Sentenza di Cassazione Penale Sez. 4 Num. 574 Anno 2025
Penale Sent. Sez. 4 Num. 574 Anno 2025
Presidente: COGNOME
Relatore: COGNOME
Data Udienza: 05/12/2024
SENTENZA
sul ricorso proposto da COGNOME NOMECOGNOME nato a Sciacca il 16/06/1965, avverso l’ordinanza in data 22/02/2024 della Corte di appello di Palermo; letti gli atti, il provvedimento impugnato e il ricorso; udita la relazione svolta dal consigliere NOME COGNOME
lette le conclusioni scritte con cui il Pubblico Ministero, in persona del Sostituto Procuratore Generale NOME COGNOME ha chiesto il rigetto del ricorso; letta la memoria con cui l’Avvocatura Generale dello Stato, nell’interesse del Ministero dell’economia e delle finanze, ha chiesto il rigetto del ricorso.

**Voci archiviate:**
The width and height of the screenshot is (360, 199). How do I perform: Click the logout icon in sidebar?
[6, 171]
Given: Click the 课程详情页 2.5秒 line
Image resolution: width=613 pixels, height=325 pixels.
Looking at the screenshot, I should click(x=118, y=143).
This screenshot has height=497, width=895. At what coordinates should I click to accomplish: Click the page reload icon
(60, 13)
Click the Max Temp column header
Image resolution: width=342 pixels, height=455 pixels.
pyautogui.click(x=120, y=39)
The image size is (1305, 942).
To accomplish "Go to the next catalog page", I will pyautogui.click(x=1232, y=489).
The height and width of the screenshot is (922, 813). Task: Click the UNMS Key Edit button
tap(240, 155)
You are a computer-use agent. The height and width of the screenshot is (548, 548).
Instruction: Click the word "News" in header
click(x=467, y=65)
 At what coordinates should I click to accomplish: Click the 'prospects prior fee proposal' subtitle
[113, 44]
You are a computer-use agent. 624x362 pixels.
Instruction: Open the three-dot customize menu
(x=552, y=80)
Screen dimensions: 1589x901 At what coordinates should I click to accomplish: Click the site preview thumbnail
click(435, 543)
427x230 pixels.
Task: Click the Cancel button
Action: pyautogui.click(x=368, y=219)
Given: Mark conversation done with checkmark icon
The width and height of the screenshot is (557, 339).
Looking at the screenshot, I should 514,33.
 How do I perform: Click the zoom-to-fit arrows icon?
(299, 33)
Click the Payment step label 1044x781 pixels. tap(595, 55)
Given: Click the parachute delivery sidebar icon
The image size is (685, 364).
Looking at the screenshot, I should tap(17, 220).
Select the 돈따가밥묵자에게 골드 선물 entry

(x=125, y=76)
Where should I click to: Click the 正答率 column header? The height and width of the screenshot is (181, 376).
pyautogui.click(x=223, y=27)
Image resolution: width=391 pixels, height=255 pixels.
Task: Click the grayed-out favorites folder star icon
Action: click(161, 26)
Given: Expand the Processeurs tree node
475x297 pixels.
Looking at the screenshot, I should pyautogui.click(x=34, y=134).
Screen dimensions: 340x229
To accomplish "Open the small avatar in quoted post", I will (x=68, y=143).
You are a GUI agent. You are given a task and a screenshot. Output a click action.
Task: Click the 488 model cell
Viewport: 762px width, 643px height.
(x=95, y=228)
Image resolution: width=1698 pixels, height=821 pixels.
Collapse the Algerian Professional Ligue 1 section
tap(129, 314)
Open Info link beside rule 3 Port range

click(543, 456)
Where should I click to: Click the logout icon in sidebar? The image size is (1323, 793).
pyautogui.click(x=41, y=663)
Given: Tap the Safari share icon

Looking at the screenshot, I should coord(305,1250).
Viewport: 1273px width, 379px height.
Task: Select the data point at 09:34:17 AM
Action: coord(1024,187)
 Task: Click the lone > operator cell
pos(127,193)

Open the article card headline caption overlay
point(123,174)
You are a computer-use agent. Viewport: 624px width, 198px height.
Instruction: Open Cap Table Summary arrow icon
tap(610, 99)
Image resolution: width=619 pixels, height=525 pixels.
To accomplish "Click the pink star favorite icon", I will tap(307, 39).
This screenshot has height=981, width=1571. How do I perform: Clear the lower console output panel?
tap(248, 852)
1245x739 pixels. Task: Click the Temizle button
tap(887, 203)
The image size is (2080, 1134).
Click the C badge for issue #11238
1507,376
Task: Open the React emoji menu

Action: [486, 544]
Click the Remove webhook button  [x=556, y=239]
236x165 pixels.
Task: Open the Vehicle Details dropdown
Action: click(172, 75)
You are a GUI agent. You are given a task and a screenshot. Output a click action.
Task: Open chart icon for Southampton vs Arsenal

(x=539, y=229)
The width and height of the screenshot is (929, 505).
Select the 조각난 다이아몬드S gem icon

**Compiti assegnati:**
• a. Riassumi in due frasi la sentenza della Cassazione.
• b. Per favore, prosegui la sentenza della Cassazione partendo subito dopo l'ultima frase riportata.

**Risposte attese:**
• a. La sentenza n. 574 del 2025 della quarta sezione penale della Corte di Cassazione, con udienza del 05/12/2024, riguarda il ricorso proposto da una persona nata a Sciacca il 16/06/1965 contro l'ordinanza del 22/02/2024 della Corte di appello di Palermo. Sia il Pubblico Ministero, tramite il Sostituto Procuratore Generale, sia l'Avvocatura Generale dello Stato, nell'interesse del Ministero dell'economia e delle finanze, hanno chiesto il rigetto del ricorso.

• b.
RITENUTO IN FATTO
Con ordinanza in data 22/02/2024, la Corte di appello di Palermo ha rigettato la richiesta di riparazione per l’ingiusta detenzione presentata nell’interesse di COGNOME COGNOME sottoposto alla misura cautelare della custodia in carcere dall’11/01/2018 al 21/12/2018 in relazione ai delitti di partecipazione ad associazione di tipo mafioso, di estorsione e di tentata estorsione, aggravati dall’utilizzo del metodo mafioso e dagli stessi assolto con sentenza del giudice dell’udienza preliminare del Tribunale di Palermo del 25/07/2019, confermata dalla Corte di appello di Palermo con sentenza del successivo 13/07/2021, in seguito divenuta irrevocabile.
Avverso la sentenza ha proposto ricorso per cassazione il difensore di fiducia del COGNOME, avv.to NOME COGNOME che ha articolato un unico motivo di ricorso, di seguito sintetizzato conformemente al disposto dell’art. 173 disp. att. cod. proc. pen.
2.1. Con tale motivo di ricorso lamenta, ai sensi dell’art. 606, comma 1, lett. c) ed e), cod. proc. pen., l’inosservanza delle norme processuali stabilite a pena di nullità di cui agli artt. 125, comma 3, 292, 192, commi 2 e 3, e 314 cod. proc:. pen. e il vizio di motivazione per manifesta illogicità, in punto di rigetto dell richiesta di riparazione per l’ingiusta detenzione.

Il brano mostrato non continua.